*Exercise instructions*: Rewrite the data below, swapping every "GUI agent" for "GUI assistant" and leaving everything else untouched.

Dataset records
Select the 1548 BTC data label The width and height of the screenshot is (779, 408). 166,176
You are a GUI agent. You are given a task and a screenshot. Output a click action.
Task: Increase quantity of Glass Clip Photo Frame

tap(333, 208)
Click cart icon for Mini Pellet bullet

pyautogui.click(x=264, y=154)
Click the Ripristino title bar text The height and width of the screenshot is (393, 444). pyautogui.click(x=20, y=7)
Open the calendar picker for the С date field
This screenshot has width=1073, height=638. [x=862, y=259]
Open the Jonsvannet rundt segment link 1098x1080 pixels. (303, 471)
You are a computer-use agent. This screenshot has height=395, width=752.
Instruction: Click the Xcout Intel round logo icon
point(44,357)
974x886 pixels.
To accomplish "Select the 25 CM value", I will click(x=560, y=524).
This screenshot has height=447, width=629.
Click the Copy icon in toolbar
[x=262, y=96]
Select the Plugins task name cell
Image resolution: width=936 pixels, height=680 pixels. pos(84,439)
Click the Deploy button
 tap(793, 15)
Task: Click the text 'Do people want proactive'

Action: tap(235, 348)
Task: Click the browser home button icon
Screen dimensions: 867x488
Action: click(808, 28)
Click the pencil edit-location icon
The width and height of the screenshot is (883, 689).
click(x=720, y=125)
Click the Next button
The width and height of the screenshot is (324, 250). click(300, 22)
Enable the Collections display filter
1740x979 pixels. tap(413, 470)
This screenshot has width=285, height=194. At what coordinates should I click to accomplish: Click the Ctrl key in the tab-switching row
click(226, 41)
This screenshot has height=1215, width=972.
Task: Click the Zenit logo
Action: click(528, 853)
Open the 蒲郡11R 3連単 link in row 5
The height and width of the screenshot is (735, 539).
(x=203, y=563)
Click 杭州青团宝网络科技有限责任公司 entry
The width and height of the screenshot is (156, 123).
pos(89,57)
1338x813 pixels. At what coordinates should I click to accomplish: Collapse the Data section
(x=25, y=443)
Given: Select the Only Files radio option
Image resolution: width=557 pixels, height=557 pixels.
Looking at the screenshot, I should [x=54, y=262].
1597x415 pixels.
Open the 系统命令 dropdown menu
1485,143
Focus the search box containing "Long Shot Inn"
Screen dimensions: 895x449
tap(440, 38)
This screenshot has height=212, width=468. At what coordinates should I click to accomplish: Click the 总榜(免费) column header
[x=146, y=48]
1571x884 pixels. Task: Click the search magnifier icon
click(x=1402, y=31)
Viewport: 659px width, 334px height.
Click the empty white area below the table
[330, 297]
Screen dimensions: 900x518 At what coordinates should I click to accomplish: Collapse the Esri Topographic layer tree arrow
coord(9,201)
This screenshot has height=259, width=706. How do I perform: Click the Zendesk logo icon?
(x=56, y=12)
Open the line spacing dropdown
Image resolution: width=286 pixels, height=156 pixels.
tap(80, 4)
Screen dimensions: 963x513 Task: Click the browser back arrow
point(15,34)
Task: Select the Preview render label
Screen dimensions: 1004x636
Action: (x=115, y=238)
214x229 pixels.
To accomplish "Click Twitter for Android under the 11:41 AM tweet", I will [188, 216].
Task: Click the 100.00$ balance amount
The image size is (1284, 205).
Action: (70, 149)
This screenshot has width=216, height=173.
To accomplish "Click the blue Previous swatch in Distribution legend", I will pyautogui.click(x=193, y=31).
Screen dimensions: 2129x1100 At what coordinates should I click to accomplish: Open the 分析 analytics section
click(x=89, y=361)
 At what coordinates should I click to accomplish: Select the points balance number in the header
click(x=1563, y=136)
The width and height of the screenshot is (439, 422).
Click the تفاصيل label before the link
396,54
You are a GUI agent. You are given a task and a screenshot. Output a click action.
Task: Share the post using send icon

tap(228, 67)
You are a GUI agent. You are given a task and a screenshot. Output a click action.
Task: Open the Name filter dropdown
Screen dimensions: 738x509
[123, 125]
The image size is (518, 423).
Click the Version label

*Answer in full*:
Select the 1548 BTC data label The width and height of the screenshot is (779, 408). 166,176
You are a GUI assistant. You are given a task and a screenshot. Output a click action.
Task: Increase quantity of Glass Clip Photo Frame

tap(333, 208)
Click cart icon for Mini Pellet bullet

pyautogui.click(x=264, y=154)
Click the Ripristino title bar text The height and width of the screenshot is (393, 444). pyautogui.click(x=20, y=7)
Open the calendar picker for the С date field
This screenshot has width=1073, height=638. [x=862, y=259]
Open the Jonsvannet rundt segment link 1098x1080 pixels. (303, 471)
You are a computer-use agent. This screenshot has height=395, width=752.
Instruction: Click the Xcout Intel round logo icon
point(44,357)
974x886 pixels.
To accomplish "Select the 25 CM value", I will click(x=560, y=524).
This screenshot has height=447, width=629.
Click the Copy icon in toolbar
[x=262, y=96]
Select the Plugins task name cell
Image resolution: width=936 pixels, height=680 pixels. pos(84,439)
Click the Deploy button
 tap(793, 15)
Task: Click the text 'Do people want proactive'

Action: tap(235, 348)
Task: Click the browser home button icon
Screen dimensions: 867x488
Action: click(808, 28)
Click the pencil edit-location icon
The width and height of the screenshot is (883, 689).
click(x=720, y=125)
Click the Next button
The width and height of the screenshot is (324, 250). click(300, 22)
Enable the Collections display filter
1740x979 pixels. tap(413, 470)
This screenshot has width=285, height=194. At what coordinates should I click to accomplish: Click the Ctrl key in the tab-switching row
click(226, 41)
This screenshot has height=1215, width=972.
Task: Click the Zenit logo
Action: click(528, 853)
Open the 蒲郡11R 3連単 link in row 5
The height and width of the screenshot is (735, 539).
(x=203, y=563)
Click 杭州青团宝网络科技有限责任公司 entry
The width and height of the screenshot is (156, 123).
pos(89,57)
1338x813 pixels. At what coordinates should I click to accomplish: Collapse the Data section
(x=25, y=443)
Given: Select the Only Files radio option
Image resolution: width=557 pixels, height=557 pixels.
Looking at the screenshot, I should [x=54, y=262].
1597x415 pixels.
Open the 系统命令 dropdown menu
1485,143
Focus the search box containing "Long Shot Inn"
Screen dimensions: 895x449
tap(440, 38)
This screenshot has height=212, width=468. At what coordinates should I click to accomplish: Click the 总榜(免费) column header
[x=146, y=48]
1571x884 pixels. Task: Click the search magnifier icon
click(x=1402, y=31)
Viewport: 659px width, 334px height.
Click the empty white area below the table
[330, 297]
Screen dimensions: 900x518 At what coordinates should I click to accomplish: Collapse the Esri Topographic layer tree arrow
coord(9,201)
This screenshot has height=259, width=706. How do I perform: Click the Zendesk logo icon?
(x=56, y=12)
Open the line spacing dropdown
Image resolution: width=286 pixels, height=156 pixels.
tap(80, 4)
Screen dimensions: 963x513 Task: Click the browser back arrow
point(15,34)
Task: Select the Preview render label
Screen dimensions: 1004x636
Action: (x=115, y=238)
214x229 pixels.
To accomplish "Click Twitter for Android under the 11:41 AM tweet", I will [188, 216].
Task: Click the 100.00$ balance amount
The image size is (1284, 205).
Action: (70, 149)
This screenshot has width=216, height=173.
To accomplish "Click the blue Previous swatch in Distribution legend", I will pyautogui.click(x=193, y=31).
Screen dimensions: 2129x1100 At what coordinates should I click to accomplish: Open the 分析 analytics section
click(x=89, y=361)
 At what coordinates should I click to accomplish: Select the points balance number in the header
click(x=1563, y=136)
The width and height of the screenshot is (439, 422).
Click the تفاصيل label before the link
396,54
You are a GUI assistant. You are given a task and a screenshot. Output a click action.
Task: Share the post using send icon

tap(228, 67)
You are a GUI assistant. You are given a task and a screenshot. Output a click action.
Task: Open the Name filter dropdown
Screen dimensions: 738x509
[123, 125]
The image size is (518, 423).
Click the Version label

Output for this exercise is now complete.